Aim: Put the lines below into a Markdown table with two columns, Row and Line, giving each line a row number and skipping blank lines. Leave the pictures out of your answer.

[START OF Provided records]

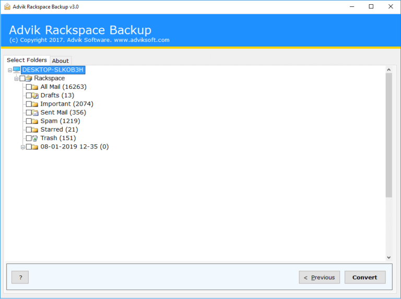Click the folder list scroll down arrow
Screen dimensions: 401x299
pyautogui.click(x=388, y=258)
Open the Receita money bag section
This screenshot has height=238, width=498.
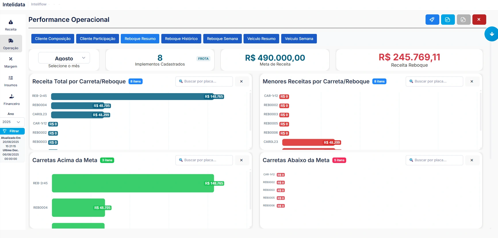[11, 25]
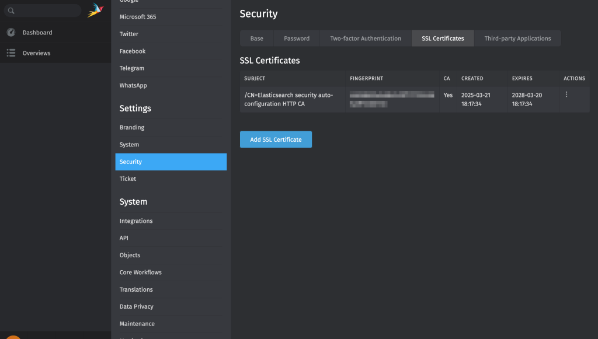Click the Zammad bird logo
598x339 pixels.
(95, 10)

[END OF Provided records]

In response:
| Row | Line |
|---|---|
| 1 | Click the folder list scroll down arrow |
| 2 | Screen dimensions: 401x299 |
| 3 | pyautogui.click(x=388, y=258) |
| 4 | Open the Receita money bag section |
| 5 | This screenshot has height=238, width=498. |
| 6 | [11, 25] |
| 7 | Click the Zammad bird logo |
| 8 | 598x339 pixels. |
| 9 | (95, 10) |